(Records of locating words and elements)

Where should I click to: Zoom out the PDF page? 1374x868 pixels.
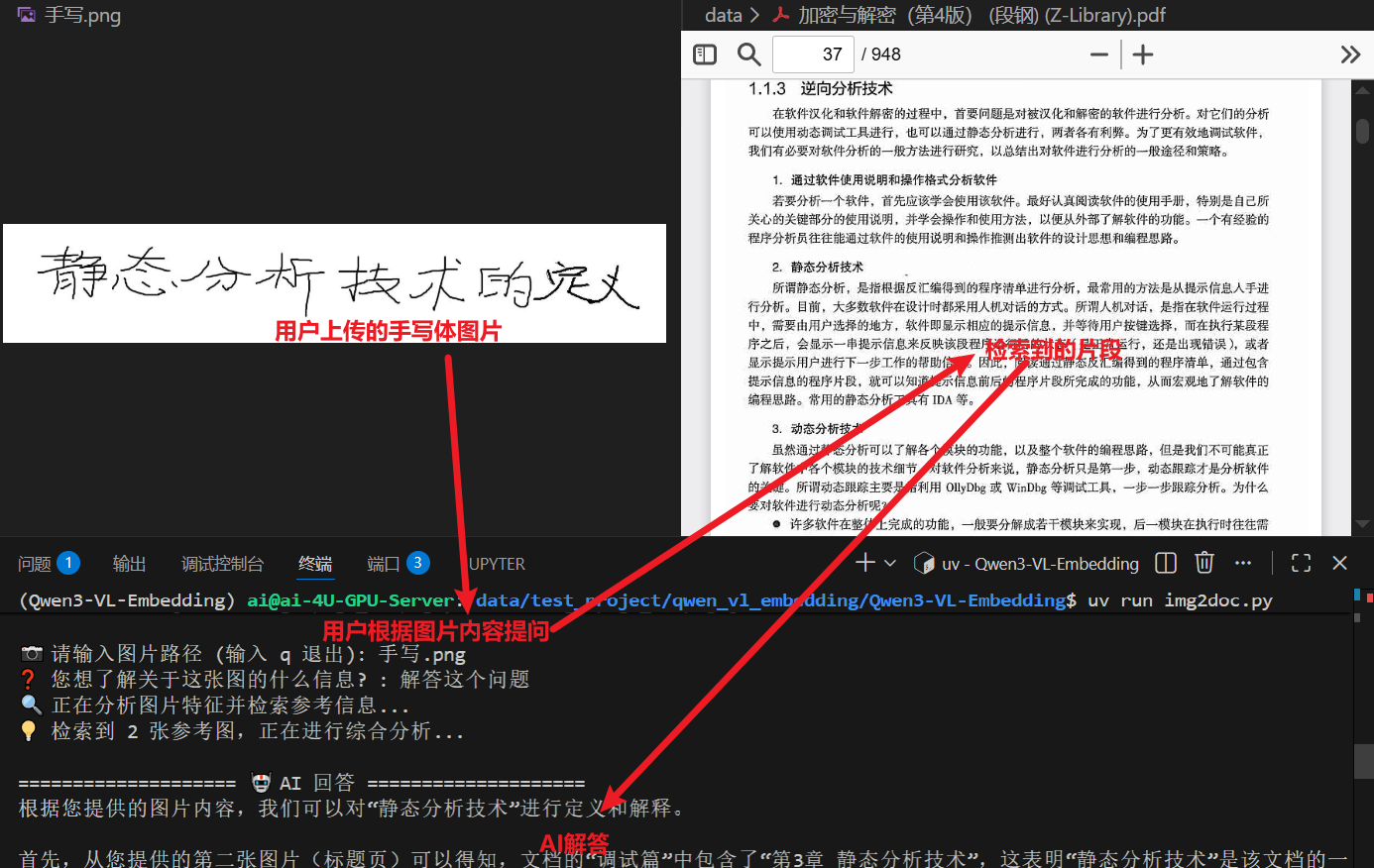pyautogui.click(x=1098, y=54)
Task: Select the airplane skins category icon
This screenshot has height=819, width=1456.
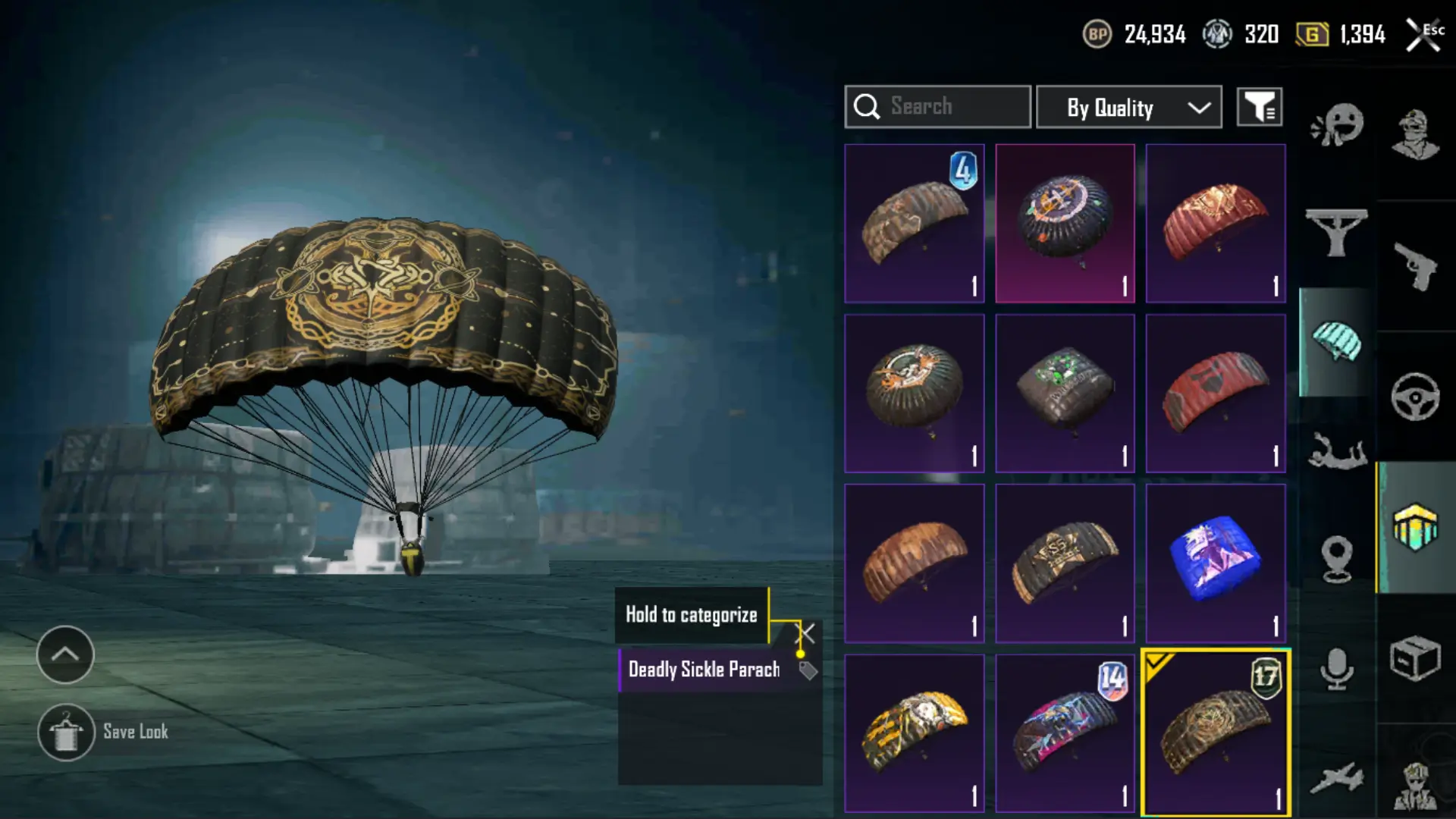Action: tap(1337, 779)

▶ WRITTEN PROBLEM
Rewrite all of the items above with every coordinate in their answers rescaled by 0.6 and rounded to the nearest whole number, with halves going up. Keep the rest of each item's wording and numbers as they are, and leave the pictures out.

▶ WRITTEN ANSWER
Where should I click to: Zoom out the PDF page? 1374x868 pixels.
pyautogui.click(x=659, y=32)
Task: Select the airplane skins category icon
This screenshot has height=819, width=1456.
Action: tap(802, 467)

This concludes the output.